=== EXERCISE OBJECTIVE ===
From the first line to the last, transcribe the data exactly.
= Beginning of Section =
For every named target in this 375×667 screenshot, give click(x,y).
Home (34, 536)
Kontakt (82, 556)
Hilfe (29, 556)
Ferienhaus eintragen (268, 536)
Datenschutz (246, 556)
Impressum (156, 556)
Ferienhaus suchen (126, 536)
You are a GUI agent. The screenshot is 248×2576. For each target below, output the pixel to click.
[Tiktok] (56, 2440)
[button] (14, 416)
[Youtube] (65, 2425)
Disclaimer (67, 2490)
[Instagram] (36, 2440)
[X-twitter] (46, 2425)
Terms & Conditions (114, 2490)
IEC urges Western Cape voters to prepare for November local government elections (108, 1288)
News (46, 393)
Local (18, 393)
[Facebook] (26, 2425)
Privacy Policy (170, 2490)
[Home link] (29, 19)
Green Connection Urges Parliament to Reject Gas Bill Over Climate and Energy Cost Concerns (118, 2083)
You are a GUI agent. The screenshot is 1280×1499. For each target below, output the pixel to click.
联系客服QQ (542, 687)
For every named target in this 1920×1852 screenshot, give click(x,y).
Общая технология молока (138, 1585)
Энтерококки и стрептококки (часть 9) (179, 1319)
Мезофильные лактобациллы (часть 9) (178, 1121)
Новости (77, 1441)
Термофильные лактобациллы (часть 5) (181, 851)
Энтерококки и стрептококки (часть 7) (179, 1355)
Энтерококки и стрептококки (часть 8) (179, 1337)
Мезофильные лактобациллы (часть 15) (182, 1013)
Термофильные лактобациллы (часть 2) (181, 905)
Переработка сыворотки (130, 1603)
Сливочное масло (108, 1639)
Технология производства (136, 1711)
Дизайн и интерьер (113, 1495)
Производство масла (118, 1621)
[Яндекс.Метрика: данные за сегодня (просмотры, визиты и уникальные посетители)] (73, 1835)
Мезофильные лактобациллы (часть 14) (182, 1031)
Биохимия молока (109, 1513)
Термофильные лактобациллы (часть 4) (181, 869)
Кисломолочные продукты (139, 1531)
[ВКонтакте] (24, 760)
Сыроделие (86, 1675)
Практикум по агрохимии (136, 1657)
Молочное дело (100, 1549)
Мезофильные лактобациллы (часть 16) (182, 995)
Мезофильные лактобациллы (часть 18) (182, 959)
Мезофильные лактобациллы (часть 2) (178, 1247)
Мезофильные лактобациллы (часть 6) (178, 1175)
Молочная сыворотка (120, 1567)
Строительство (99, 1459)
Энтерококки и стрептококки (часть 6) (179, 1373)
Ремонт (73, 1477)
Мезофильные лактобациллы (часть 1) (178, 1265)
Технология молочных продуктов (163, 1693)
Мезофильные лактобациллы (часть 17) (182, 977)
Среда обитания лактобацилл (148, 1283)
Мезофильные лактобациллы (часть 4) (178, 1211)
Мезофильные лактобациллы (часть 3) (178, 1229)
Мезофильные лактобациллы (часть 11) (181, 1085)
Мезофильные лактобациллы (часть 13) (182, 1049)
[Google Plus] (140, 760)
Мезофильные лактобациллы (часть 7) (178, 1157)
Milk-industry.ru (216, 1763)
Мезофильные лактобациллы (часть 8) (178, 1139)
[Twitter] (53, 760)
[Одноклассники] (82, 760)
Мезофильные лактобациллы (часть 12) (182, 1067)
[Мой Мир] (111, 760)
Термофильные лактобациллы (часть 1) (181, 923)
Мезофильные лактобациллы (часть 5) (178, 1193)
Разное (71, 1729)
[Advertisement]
= End of Section =
=== SOLUTION TO THIS PROBLEM ===
For every named target in this 375×667 screenshot, give click(x,y).
Home (34, 536)
Kontakt (82, 556)
Hilfe (29, 556)
Ferienhaus eintragen (268, 536)
Datenschutz (246, 556)
Impressum (156, 556)
Ferienhaus suchen (126, 536)
You are a GUI agent. The screenshot is 248×2576. For each target below, output the pixel to click.
[Tiktok] (56, 2440)
[button] (14, 416)
[Youtube] (65, 2425)
Disclaimer (67, 2490)
[Instagram] (36, 2440)
[X-twitter] (46, 2425)
Terms & Conditions (114, 2490)
IEC urges Western Cape voters to prepare for November local government elections (108, 1288)
News (46, 393)
Local (18, 393)
[Facebook] (26, 2425)
Privacy Policy (170, 2490)
[Home link] (29, 19)
Green Connection Urges Parliament to Reject Gas Bill Over Climate and Energy Cost Concerns (118, 2083)
You are a GUI agent. The screenshot is 1280×1499. For each target below, output the pixel to click.
联系客服QQ (542, 687)
For every named target in this 1920×1852 screenshot, give click(x,y).
Общая технология молока (138, 1585)
Энтерококки и стрептококки (часть 9) (179, 1319)
Мезофильные лактобациллы (часть 9) (178, 1121)
Новости (77, 1441)
Термофильные лактобациллы (часть 5) (181, 851)
Энтерококки и стрептококки (часть 7) (179, 1355)
Энтерококки и стрептококки (часть 8) (179, 1337)
Мезофильные лактобациллы (часть 15) (182, 1013)
Термофильные лактобациллы (часть 2) (181, 905)
Переработка сыворотки (130, 1603)
Сливочное масло (108, 1639)
Технология производства (136, 1711)
Дизайн и интерьер (113, 1495)
Производство масла (118, 1621)
[Яндекс.Метрика: данные за сегодня (просмотры, визиты и уникальные посетители)] (73, 1835)
Мезофильные лактобациллы (часть 14) (182, 1031)
Биохимия молока (109, 1513)
Термофильные лактобациллы (часть 4) (181, 869)
Кисломолочные продукты (139, 1531)
[ВКонтакте] (24, 760)
Сыроделие (86, 1675)
Практикум по агрохимии (136, 1657)
Молочное дело (100, 1549)
Мезофильные лактобациллы (часть 16) (182, 995)
Мезофильные лактобациллы (часть 18) (182, 959)
Мезофильные лактобациллы (часть 2) (178, 1247)
Мезофильные лактобациллы (часть 6) (178, 1175)
Молочная сыворотка (120, 1567)
Строительство (99, 1459)
Энтерококки и стрептококки (часть 6) (179, 1373)
Ремонт (73, 1477)
Мезофильные лактобациллы (часть 1) (178, 1265)
Технология молочных продуктов (163, 1693)
Мезофильные лактобациллы (часть 17) (182, 977)
Среда обитания лактобацилл (148, 1283)
Мезофильные лактобациллы (часть 4) (178, 1211)
Мезофильные лактобациллы (часть 3) (178, 1229)
Мезофильные лактобациллы (часть 11) (181, 1085)
Мезофильные лактобациллы (часть 13) (182, 1049)
[Google Plus] (140, 760)
Мезофильные лактобациллы (часть 7) (178, 1157)
Milk-industry.ru (216, 1763)
Мезофильные лактобациллы (часть 8) (178, 1139)
[Twitter] (53, 760)
[Одноклассники] (82, 760)
Мезофильные лактобациллы (часть 12) (182, 1067)
[Мой Мир] (111, 760)
Термофильные лактобациллы (часть 1) (181, 923)
Мезофильные лактобациллы (часть 5) (178, 1193)
Разное (71, 1729)
[Advertisement]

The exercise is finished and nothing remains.